* Task description
Here you must reproduce each line of the data exactly.

* Data shown
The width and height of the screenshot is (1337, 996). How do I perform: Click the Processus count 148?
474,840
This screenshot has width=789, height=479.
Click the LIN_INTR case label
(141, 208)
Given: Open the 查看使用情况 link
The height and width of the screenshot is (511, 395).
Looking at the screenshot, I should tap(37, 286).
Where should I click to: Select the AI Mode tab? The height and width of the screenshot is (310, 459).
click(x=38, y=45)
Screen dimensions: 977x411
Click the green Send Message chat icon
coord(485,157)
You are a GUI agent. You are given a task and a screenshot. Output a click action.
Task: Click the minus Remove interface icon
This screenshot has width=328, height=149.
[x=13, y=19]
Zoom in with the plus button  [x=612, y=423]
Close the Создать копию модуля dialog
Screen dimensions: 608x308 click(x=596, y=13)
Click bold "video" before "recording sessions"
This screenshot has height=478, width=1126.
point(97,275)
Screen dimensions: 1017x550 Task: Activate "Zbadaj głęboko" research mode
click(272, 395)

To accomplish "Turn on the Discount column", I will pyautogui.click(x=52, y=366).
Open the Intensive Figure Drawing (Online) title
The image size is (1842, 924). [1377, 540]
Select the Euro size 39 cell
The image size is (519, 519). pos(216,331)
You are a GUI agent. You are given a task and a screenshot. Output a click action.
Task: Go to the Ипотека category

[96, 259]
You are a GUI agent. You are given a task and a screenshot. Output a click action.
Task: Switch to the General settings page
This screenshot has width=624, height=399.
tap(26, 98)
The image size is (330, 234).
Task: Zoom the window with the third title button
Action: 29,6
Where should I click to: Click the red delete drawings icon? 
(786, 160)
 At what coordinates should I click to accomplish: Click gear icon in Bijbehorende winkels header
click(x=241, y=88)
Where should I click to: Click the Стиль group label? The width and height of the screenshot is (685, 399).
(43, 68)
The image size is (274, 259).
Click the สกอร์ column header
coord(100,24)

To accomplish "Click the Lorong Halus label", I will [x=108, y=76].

* Your solution
The width and height of the screenshot is (1337, 996). How do I perform: Click the Processus count 148?
474,840
This screenshot has width=789, height=479.
Click the LIN_INTR case label
(141, 208)
Given: Open the 查看使用情况 link
The height and width of the screenshot is (511, 395).
Looking at the screenshot, I should tap(37, 286).
Where should I click to: Select the AI Mode tab? The height and width of the screenshot is (310, 459).
click(x=38, y=45)
Screen dimensions: 977x411
Click the green Send Message chat icon
coord(485,157)
You are a GUI agent. You are given a task and a screenshot. Output a click action.
Task: Click the minus Remove interface icon
This screenshot has width=328, height=149.
[x=13, y=19]
Zoom in with the plus button  [x=612, y=423]
Close the Создать копию модуля dialog
Screen dimensions: 608x308 click(x=596, y=13)
Click bold "video" before "recording sessions"
This screenshot has height=478, width=1126.
point(97,275)
Screen dimensions: 1017x550 Task: Activate "Zbadaj głęboko" research mode
click(272, 395)

To accomplish "Turn on the Discount column", I will pyautogui.click(x=52, y=366).
Open the Intensive Figure Drawing (Online) title
The image size is (1842, 924). [1377, 540]
Select the Euro size 39 cell
The image size is (519, 519). pos(216,331)
You are a GUI agent. You are given a task and a screenshot. Output a click action.
Task: Go to the Ипотека category

[96, 259]
You are a GUI agent. You are given a task and a screenshot. Output a click action.
Task: Switch to the General settings page
This screenshot has width=624, height=399.
tap(26, 98)
The image size is (330, 234).
Task: Zoom the window with the third title button
Action: 29,6
Where should I click to: Click the red delete drawings icon? 
(786, 160)
 At what coordinates should I click to accomplish: Click gear icon in Bijbehorende winkels header
click(x=241, y=88)
Where should I click to: Click the Стиль group label? The width and height of the screenshot is (685, 399).
(43, 68)
The image size is (274, 259).
Click the สกอร์ column header
coord(100,24)

To accomplish "Click the Lorong Halus label", I will [x=108, y=76].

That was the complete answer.